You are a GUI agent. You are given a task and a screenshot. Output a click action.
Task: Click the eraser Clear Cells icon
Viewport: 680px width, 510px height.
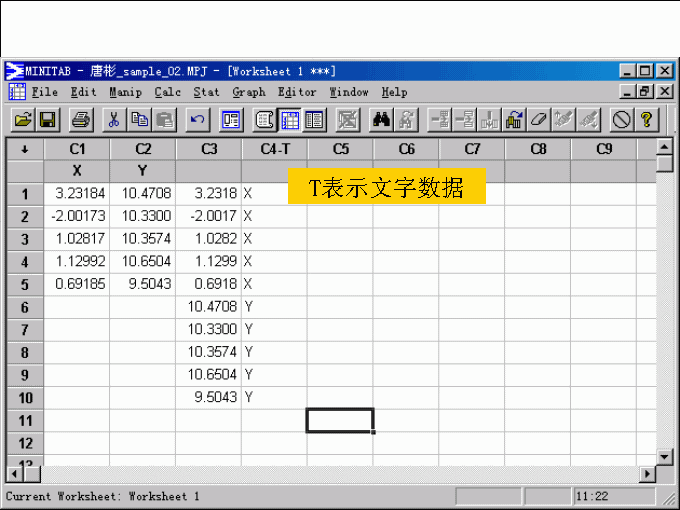(x=540, y=120)
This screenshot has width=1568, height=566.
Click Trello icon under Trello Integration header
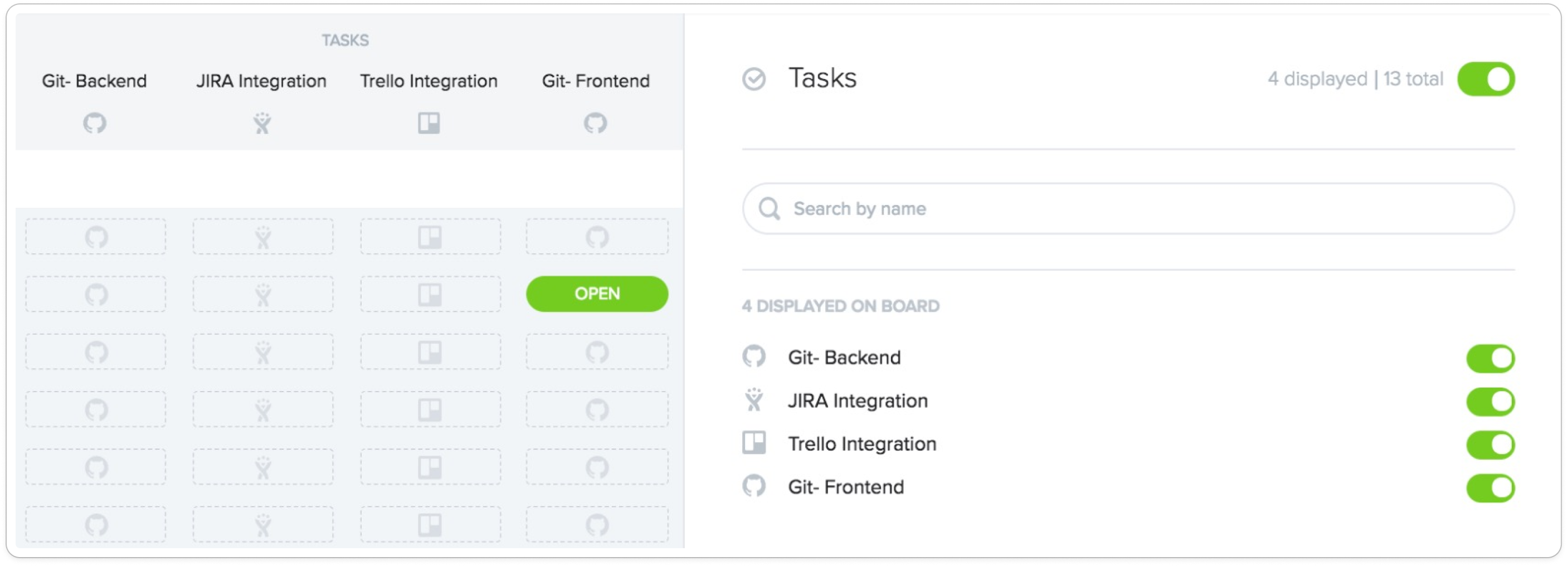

★ ★ ★ ★

**PROMPT**
Your task is to reproduce every record exactly while omitting the pictures.

**TASK ANSWER**
You are a GUI agent. You are given a task and a screenshot. Output a click action.
Task: Click the eraser Clear Cells icon
Viewport: 680px width, 510px height.
(x=540, y=120)
This screenshot has width=1568, height=566.
Click Trello icon under Trello Integration header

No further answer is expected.